**Your instructions**: Rewrite the material below with every "Find the location of" changed to "Point out the position of", keeping everything else the same.

**Record set**:
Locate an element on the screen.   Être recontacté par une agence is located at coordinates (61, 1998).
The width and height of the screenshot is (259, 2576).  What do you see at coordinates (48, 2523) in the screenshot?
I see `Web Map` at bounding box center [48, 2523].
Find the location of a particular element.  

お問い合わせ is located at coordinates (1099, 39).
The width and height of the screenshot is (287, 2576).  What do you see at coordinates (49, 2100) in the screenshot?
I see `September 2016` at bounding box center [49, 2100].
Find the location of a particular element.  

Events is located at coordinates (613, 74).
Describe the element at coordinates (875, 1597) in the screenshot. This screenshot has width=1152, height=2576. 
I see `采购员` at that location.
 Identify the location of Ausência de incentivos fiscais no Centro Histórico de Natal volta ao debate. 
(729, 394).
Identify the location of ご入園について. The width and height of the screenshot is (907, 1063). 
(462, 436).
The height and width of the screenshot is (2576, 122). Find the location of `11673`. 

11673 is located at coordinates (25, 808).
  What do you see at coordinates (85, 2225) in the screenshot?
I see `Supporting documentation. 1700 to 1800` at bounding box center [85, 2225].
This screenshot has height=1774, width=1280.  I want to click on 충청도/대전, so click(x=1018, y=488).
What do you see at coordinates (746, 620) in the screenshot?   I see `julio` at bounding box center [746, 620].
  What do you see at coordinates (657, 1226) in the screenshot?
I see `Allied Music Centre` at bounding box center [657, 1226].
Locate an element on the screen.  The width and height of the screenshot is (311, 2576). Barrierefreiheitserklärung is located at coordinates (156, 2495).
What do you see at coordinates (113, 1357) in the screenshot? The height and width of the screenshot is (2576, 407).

**Response below**:
Locate an element on the screen.   Être recontacté par une agence is located at coordinates (61, 1998).
The width and height of the screenshot is (259, 2576).  What do you see at coordinates (48, 2523) in the screenshot?
I see `Web Map` at bounding box center [48, 2523].
Point out the position of a particular element.  

お問い合わせ is located at coordinates (1099, 39).
The width and height of the screenshot is (287, 2576).  What do you see at coordinates (49, 2100) in the screenshot?
I see `September 2016` at bounding box center [49, 2100].
Point out the position of a particular element.  

Events is located at coordinates (613, 74).
Describe the element at coordinates (875, 1597) in the screenshot. This screenshot has width=1152, height=2576. 
I see `采购员` at that location.
 Identify the location of Ausência de incentivos fiscais no Centro Histórico de Natal volta ao debate. 
(729, 394).
Identify the location of ご入園について. The width and height of the screenshot is (907, 1063). 
(462, 436).
The height and width of the screenshot is (2576, 122). Point out the position of `11673`. 

11673 is located at coordinates (25, 808).
  What do you see at coordinates (85, 2225) in the screenshot?
I see `Supporting documentation. 1700 to 1800` at bounding box center [85, 2225].
This screenshot has height=1774, width=1280.  I want to click on 충청도/대전, so click(x=1018, y=488).
What do you see at coordinates (746, 620) in the screenshot?   I see `julio` at bounding box center [746, 620].
  What do you see at coordinates (657, 1226) in the screenshot?
I see `Allied Music Centre` at bounding box center [657, 1226].
Locate an element on the screen.  The width and height of the screenshot is (311, 2576). Barrierefreiheitserklärung is located at coordinates (156, 2495).
What do you see at coordinates (113, 1357) in the screenshot? The height and width of the screenshot is (2576, 407).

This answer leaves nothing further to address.